Wow, it’s interesting. The only time I’ve ever heard that - we had Jay Adelson on this show, of Digg, and his previous company Equinox, he’d actually said he over-delegated and did too good of a job and made himself irrelevant to the business.

Derek:

Well, being irrelevant to the business can be a great thing. Being unneeded for the operations is a crucial thing. I’ve learnt a lot of lessons since then - it hasn’t even been that long, but I’ve been fascinated with what I did wrong. So I’ve been studying a lot about that. There’s this beautiful book - it wasn’t a top seller, but if anyone is interested in this subject that we’re talking about right now, check out this book called ‘What Got You Here Won’t Get You There.’ It’s all about communication skills in a business.

Man, just reading this book, it made it sounds like the guy had been living inside CD Baby and studying me and wrote a book about what not to do, because it’s just everything I did wrong. He said: “Now, very often leaders will have fully formed ideas in their head, and they will either call a meeting or give a quick memo to the company saying ‘Attention company, from now we’re going to be doing X, Y, Z. So, please make it happen, go. Goodbye.’” And he says three months later, the leader checks back, and says: “What’s going on? Why isn’t this happening? I told you this three months ago!” But you have to remember, people aren’t mind readers. You can’t just say something once and expect it to happen. You need to be follow through, you need to be specific, you need to be diligent, and make sure that if this is something that’s important to you, you follow through and make sure it’s happening. It’s all in the details. You can’t just stay in the top level and bark something out once and expect it happen.
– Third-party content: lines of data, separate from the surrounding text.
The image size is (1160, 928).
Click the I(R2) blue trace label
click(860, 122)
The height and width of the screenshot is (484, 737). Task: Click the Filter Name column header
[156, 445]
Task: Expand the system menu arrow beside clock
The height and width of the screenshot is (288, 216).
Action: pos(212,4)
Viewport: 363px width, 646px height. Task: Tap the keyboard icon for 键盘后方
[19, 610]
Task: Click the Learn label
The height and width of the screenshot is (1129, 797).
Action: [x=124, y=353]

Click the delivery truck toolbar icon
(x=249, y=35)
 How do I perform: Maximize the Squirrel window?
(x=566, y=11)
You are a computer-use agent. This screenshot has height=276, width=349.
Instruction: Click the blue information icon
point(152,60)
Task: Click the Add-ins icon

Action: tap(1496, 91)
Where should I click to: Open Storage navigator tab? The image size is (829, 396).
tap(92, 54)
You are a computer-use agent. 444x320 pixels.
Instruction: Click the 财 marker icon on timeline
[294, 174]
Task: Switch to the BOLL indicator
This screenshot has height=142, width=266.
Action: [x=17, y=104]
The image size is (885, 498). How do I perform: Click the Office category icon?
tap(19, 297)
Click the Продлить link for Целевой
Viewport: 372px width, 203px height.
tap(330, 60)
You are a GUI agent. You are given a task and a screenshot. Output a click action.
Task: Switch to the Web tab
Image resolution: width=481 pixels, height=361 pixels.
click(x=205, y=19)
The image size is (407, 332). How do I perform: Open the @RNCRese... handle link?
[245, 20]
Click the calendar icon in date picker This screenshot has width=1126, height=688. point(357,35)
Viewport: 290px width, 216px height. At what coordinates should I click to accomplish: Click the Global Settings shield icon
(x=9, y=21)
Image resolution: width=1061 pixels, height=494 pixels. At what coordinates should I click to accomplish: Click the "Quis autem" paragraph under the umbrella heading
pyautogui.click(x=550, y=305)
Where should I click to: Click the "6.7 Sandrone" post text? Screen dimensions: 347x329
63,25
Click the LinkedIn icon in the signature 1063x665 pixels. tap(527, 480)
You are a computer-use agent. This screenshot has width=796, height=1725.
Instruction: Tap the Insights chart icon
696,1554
So yeah, real forehead slapping moment there, where you look back and go: “Ooh, yeah. I did a lot of that.”

So I don’t know, I’m sorry, I wasn’t sure if this was the tangent you wanted to take with this phone call, but that’s the summary of what went on.

Greg:

I think this is great stuff. Most people don’t delegate enough, it keeps them from growing and having a good time, and I guess the flip stuff is whether you can have it both ways - can you delegate and also keep things going in the right direction. I think it’s a great lesson.

Derek:

Yeah, you’re right, there is a good balance. Luckily, there are some great books that talk about it - another one besides ‘What Got You Here Won’t Get You There’ is a book called ‘Execution’, by Ram Charan. ‘Execution’ is a brilliant book about exactly this, how to take things that are goals or things that you want to make happen, and how to follow through to make sure they happen. In that case though, it says that the leader must be the one that’s really there, on a day to day level, really getting to know people, really involved in everything, everyday.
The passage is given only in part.